Through exhibiting at the Regeneration Exhibition at Transnatural Amsterdam and a shared interest in sustainability I was able to meet Valentina Bongiovanni, an Illustrator from Turin.
Valentina and I worked together on serialising the Medusa Project in an attempt to further convey the idea of using Jellyfish as a sustainable resource.
71% of the Earth’s surface is ocean. With all the diverse marine life, there’s a varied range of resources available that can be used to create sustainable materials. Examples like Algae and certain types of crustaceans are precious and abundant. With sensitive exploration these lifeforms could be used to replace harmful materials like plastic.

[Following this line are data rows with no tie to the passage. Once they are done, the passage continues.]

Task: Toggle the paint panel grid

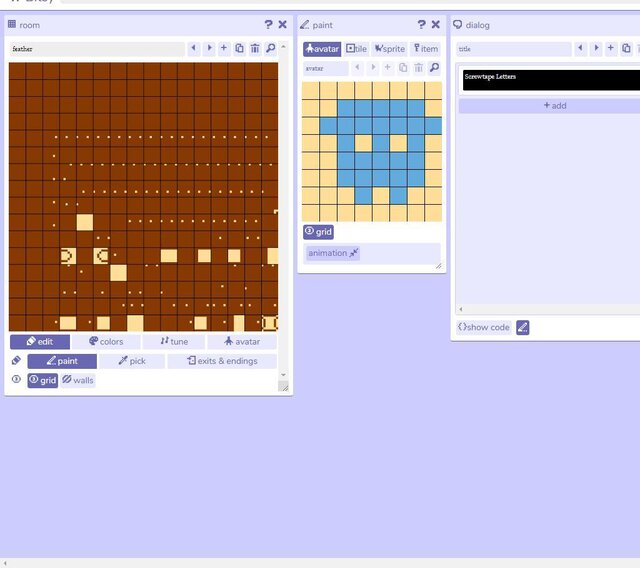Action: coord(318,232)
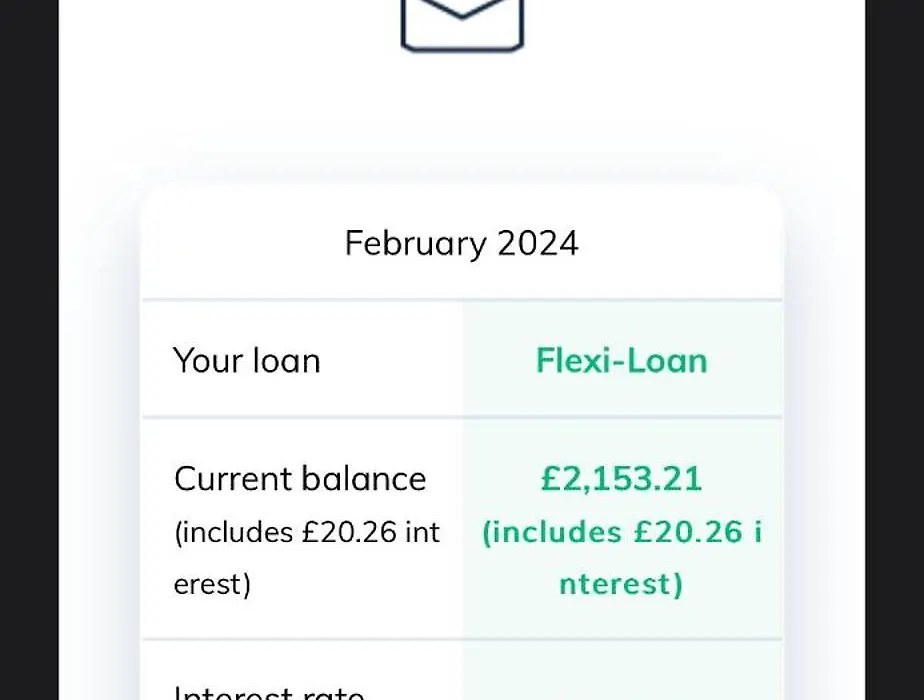
Task: Click the 'Current balance' label
Action: click(300, 478)
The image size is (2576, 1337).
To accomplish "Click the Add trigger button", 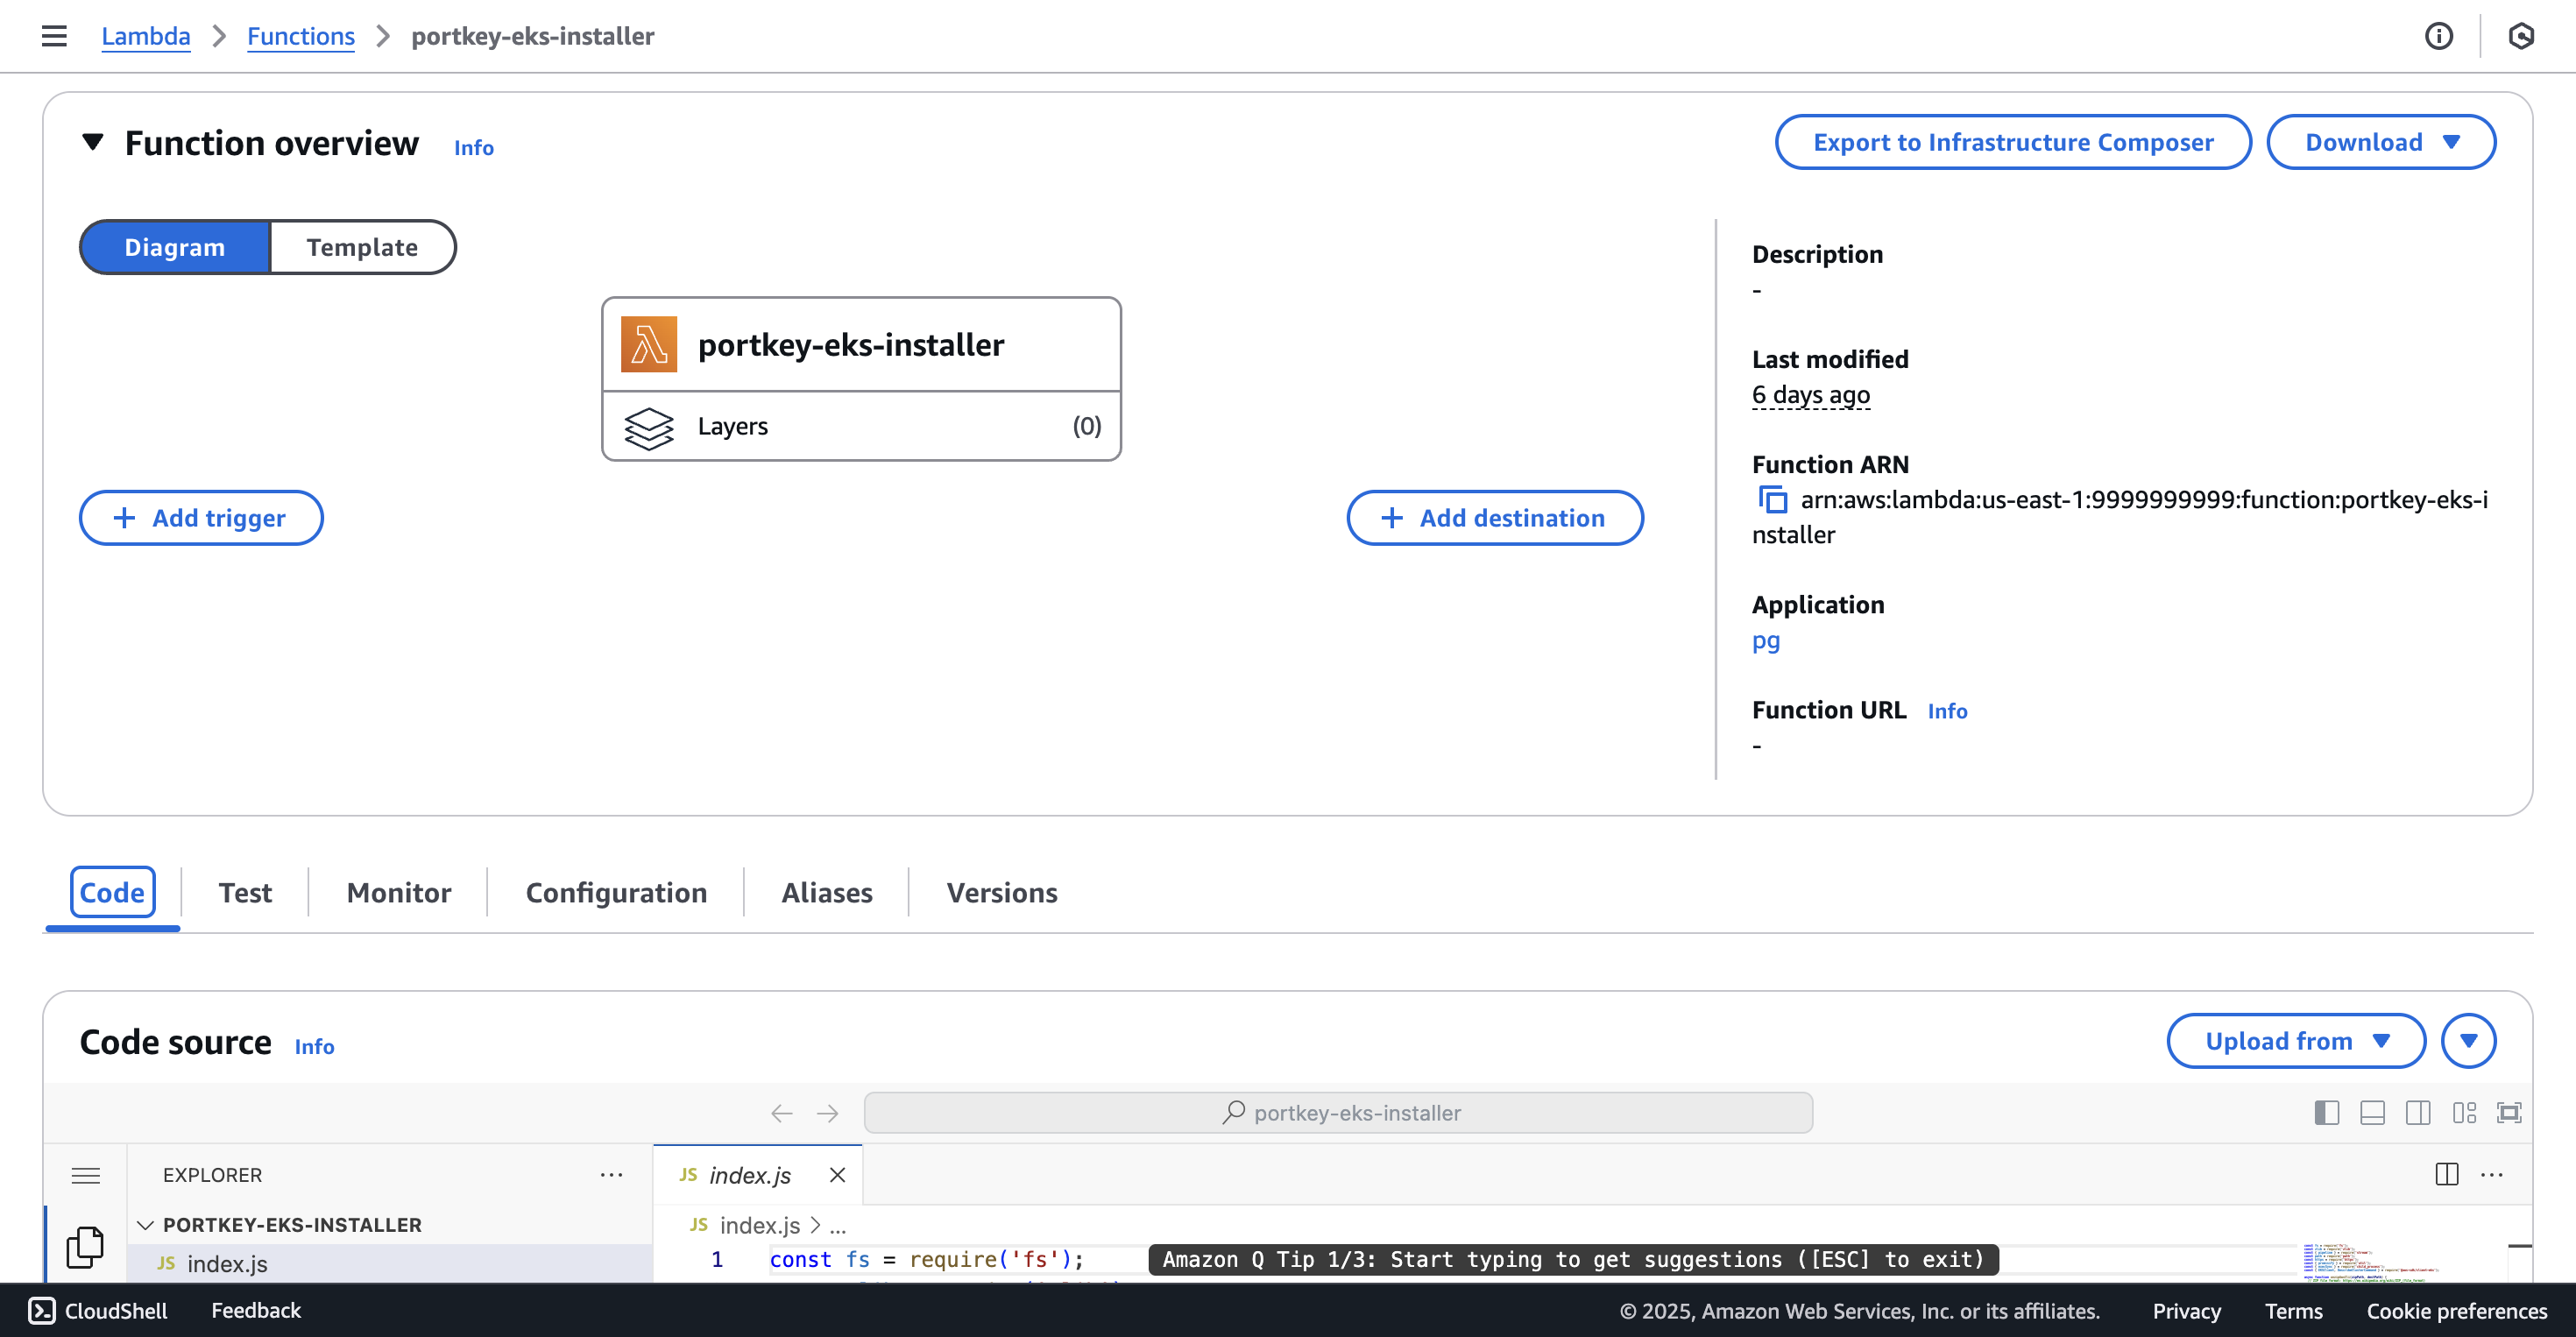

Human activities like fishing and releasing chemicals into the ocean are blamed for drastically reducing the amount of fish and disturbing the natural harmony of the world’s oceans. Jellyfish are resilient to a lot of these chemicals and are not being fished. To compound this increase in Jellyfish numbers many of the Jellyfish’s predators, like Tuna and Salmon are overfished.
Like a lot of delicate organisms Jellyfish reproduce a lot. The average Jellyfish has the potential to release approximately 45,000 eggs per day. Jellyfish share many traits with microorganisms, they are asexual and some can glow in the dark.
Due to their dependance on the current, Jellyfish can easily become stranded on the beach and after a while will decompose. This is another example of an abundant, environmentally-friendly, high-quality resource not being utilised.
The Jellyfish bells undergo a treatment to preserve the flexibility and elasticity of the Jellyfish collagen. This process is done using only natural additives and involves washing, salting, drying and then finally pressing the material.
Depending on treatment the final material will have a texture not dissimilar to rubber, parchment and/or leather. Jellyfish material is amazingly flexible, strong, and depending on the treatment also waterproof.